-- INSTRUCTION A --
Copy the lines of the listing unchanged, from the line containing "How do I perform: Sort by Type column arrow?" through the end of the listing.

— START DOCUMENT SEGMENT —

Spiritual Mountains: The Art of Wesley Tongson
Berkeley Art Museum
January 12–June 12, 2022
Originality is the tacitly assumed essence and sine qua non of creative art. Young artists in ultra-individualistic America sometimes avoid looking at older artists for fear of being influenced, or contaminated—to their detriment. Artists of the past learned from the masters by copying and assimilating. Arshile Gorky famously copied Picasso (“If he drips, I drip.”), himself an omnivorous eye; and Ben Shahn praised the artists of the past as friendly ghosts, not obstacles or enemies. Creative talent may be inborn but it has to be developed.
Adding to the confusion in recent years was postmodernist theory. The deaths of the author/artist and of individuality itself were widely accepted in academia. Jorge Luis Borges parodied the death of originality in his prescient 1939 pseudo-article considering the literary achievement of “Pierre Menard, Author of Don Quixote.” ”His admirable ambition,” writes Borges,”was to produce pages which would coincide—word for word and line for line—with those of Miguel de Cervantes.” And then there are the complexities of digital art, with appropriation and plagiarism shading into each other.
The Hong Kong painter Wesley Tongson (1957-2012) exemplifies the synthesis of tradition and innovation. In 2018, the Chinese Cultural Center of San Francisco presented a small but impressive exhibition of his work, entitled The Journey. Curator Catherine Maudsley noted that Tongson’s ink paintings were grounded in the nature motifs and calligraphy of classical Chinese painting, but enlivened by daring Abstract Expressionist brushstrokes, ink splattering, marbling, resists, decalcomania (pressing painted papers onto the surface and peeling them off), and even brushless painting done with fingers and hands. She cites his training by Gu QIngyao, in Suzhou, and Huang Zhongfang, in Hong Kong, but concludes that “Tongson’s journey was primarily a solitary one.” Hong Kongers will need no introduction to the artist, whose genius was recognized early in his home town, but others seeking background information can look up my review at https://artomity.art/2019/02/04/wesley-tongson.

— END DOCUMENT SEGMENT —

-- INSTRUCTION B --
In the Wesley Tongson text, who curated the 2018 exhibition The Journey?

— START SUPPLIED MATERIAL —

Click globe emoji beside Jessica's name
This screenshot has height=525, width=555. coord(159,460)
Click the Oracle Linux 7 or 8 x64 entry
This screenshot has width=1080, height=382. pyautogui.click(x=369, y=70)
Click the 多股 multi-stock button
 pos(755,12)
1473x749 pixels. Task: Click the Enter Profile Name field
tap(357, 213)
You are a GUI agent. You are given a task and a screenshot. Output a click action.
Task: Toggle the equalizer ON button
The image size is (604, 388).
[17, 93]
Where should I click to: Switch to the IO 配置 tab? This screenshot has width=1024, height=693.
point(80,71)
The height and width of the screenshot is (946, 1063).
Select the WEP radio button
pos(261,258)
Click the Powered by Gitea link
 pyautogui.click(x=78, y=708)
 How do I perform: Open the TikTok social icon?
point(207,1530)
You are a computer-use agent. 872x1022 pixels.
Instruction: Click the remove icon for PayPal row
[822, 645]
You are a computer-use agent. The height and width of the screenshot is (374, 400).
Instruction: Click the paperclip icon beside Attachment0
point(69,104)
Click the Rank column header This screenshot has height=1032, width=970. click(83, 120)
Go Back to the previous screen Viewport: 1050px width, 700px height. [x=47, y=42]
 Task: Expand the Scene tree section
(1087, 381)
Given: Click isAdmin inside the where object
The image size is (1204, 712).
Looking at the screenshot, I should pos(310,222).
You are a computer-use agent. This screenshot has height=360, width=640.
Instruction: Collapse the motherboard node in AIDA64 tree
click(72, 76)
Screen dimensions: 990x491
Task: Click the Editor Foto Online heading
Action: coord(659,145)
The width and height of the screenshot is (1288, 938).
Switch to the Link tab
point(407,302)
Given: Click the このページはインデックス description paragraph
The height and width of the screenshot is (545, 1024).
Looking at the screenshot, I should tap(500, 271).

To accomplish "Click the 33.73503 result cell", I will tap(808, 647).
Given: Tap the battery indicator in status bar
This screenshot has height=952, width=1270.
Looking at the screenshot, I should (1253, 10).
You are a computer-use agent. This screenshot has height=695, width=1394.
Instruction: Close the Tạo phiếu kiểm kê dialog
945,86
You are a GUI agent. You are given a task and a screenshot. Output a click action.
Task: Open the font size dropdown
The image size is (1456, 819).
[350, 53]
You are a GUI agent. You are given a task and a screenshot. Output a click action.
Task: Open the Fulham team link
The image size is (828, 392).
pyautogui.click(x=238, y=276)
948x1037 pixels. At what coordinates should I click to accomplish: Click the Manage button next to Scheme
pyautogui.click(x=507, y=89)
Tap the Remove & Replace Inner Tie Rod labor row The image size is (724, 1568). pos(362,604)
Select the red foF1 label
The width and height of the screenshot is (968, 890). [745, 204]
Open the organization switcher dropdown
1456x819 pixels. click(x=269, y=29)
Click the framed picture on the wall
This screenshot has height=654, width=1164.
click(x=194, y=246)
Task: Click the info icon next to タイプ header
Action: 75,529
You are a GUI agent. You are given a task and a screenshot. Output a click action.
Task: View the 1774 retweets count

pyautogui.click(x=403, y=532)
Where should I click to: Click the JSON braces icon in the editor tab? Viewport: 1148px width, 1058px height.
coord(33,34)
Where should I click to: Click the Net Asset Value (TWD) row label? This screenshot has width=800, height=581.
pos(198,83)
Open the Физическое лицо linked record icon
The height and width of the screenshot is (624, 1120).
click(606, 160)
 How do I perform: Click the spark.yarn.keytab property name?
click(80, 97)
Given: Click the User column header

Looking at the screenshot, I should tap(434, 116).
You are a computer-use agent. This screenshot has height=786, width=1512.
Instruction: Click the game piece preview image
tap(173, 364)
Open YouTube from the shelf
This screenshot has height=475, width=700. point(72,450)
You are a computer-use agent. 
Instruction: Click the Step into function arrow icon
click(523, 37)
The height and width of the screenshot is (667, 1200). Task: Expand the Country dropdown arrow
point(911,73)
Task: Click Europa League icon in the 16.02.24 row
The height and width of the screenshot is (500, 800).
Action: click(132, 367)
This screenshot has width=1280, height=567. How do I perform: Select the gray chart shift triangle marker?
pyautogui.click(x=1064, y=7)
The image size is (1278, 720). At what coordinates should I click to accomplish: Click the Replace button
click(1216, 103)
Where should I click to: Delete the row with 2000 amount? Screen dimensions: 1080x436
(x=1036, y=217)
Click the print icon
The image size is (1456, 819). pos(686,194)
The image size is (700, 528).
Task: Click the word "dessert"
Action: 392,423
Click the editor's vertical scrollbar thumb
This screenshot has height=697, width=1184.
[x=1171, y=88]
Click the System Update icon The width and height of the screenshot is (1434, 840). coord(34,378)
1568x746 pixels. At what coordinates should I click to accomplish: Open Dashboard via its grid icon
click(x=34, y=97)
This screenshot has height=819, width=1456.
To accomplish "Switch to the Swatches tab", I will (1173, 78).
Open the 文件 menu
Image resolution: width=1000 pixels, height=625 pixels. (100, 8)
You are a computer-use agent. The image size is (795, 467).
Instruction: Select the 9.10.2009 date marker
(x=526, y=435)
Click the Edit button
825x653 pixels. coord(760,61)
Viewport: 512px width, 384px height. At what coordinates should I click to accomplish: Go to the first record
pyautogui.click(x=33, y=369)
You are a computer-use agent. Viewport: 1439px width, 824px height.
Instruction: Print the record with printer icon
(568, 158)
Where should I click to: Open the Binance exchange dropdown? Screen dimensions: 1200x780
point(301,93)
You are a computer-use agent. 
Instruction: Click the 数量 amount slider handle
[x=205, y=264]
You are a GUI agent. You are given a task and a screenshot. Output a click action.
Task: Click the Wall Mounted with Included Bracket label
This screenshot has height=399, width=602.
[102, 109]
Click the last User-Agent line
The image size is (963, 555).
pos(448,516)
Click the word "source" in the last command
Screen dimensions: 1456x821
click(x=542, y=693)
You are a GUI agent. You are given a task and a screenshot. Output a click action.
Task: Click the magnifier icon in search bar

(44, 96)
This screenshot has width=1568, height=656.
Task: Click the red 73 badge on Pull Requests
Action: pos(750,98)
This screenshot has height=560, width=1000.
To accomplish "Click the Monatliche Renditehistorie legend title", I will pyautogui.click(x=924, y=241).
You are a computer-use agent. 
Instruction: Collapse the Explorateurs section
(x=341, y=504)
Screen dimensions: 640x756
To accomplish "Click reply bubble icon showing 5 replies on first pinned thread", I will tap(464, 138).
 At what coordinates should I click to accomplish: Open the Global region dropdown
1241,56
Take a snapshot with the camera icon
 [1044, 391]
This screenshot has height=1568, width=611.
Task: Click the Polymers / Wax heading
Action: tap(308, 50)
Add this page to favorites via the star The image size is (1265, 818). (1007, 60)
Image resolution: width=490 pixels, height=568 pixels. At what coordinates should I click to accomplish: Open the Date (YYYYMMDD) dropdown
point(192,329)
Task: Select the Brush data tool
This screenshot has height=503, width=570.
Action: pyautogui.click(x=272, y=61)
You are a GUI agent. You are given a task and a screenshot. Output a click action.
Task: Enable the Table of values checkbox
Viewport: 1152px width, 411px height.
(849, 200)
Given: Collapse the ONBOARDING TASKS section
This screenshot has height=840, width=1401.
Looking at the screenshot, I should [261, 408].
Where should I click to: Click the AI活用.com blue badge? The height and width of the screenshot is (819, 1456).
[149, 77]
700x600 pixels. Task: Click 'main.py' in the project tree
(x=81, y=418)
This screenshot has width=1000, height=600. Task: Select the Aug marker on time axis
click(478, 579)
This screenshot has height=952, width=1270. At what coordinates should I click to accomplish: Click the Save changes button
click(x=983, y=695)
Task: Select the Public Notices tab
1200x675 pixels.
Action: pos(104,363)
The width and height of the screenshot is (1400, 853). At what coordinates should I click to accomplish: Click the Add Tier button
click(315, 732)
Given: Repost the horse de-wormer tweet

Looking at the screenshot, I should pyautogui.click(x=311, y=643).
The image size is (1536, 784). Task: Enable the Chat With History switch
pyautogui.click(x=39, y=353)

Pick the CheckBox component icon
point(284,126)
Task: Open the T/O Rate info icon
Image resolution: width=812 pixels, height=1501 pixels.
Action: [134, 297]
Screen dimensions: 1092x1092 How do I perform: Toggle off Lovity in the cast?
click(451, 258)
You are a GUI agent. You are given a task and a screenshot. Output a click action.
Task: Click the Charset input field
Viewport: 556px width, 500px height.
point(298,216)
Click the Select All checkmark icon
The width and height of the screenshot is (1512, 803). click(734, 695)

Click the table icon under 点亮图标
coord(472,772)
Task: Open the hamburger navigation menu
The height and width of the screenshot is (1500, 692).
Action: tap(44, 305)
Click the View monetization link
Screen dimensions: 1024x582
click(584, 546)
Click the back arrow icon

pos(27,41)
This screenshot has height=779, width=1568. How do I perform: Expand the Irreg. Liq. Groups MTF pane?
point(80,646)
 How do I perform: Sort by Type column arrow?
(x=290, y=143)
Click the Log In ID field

— END SUPPLIED MATERIAL —

-- CORRECT ANSWER A --
 How do I perform: Sort by Type column arrow?
(x=290, y=143)
Click the Log In ID field

-- CORRECT ANSWER B --
Catherine Maudsley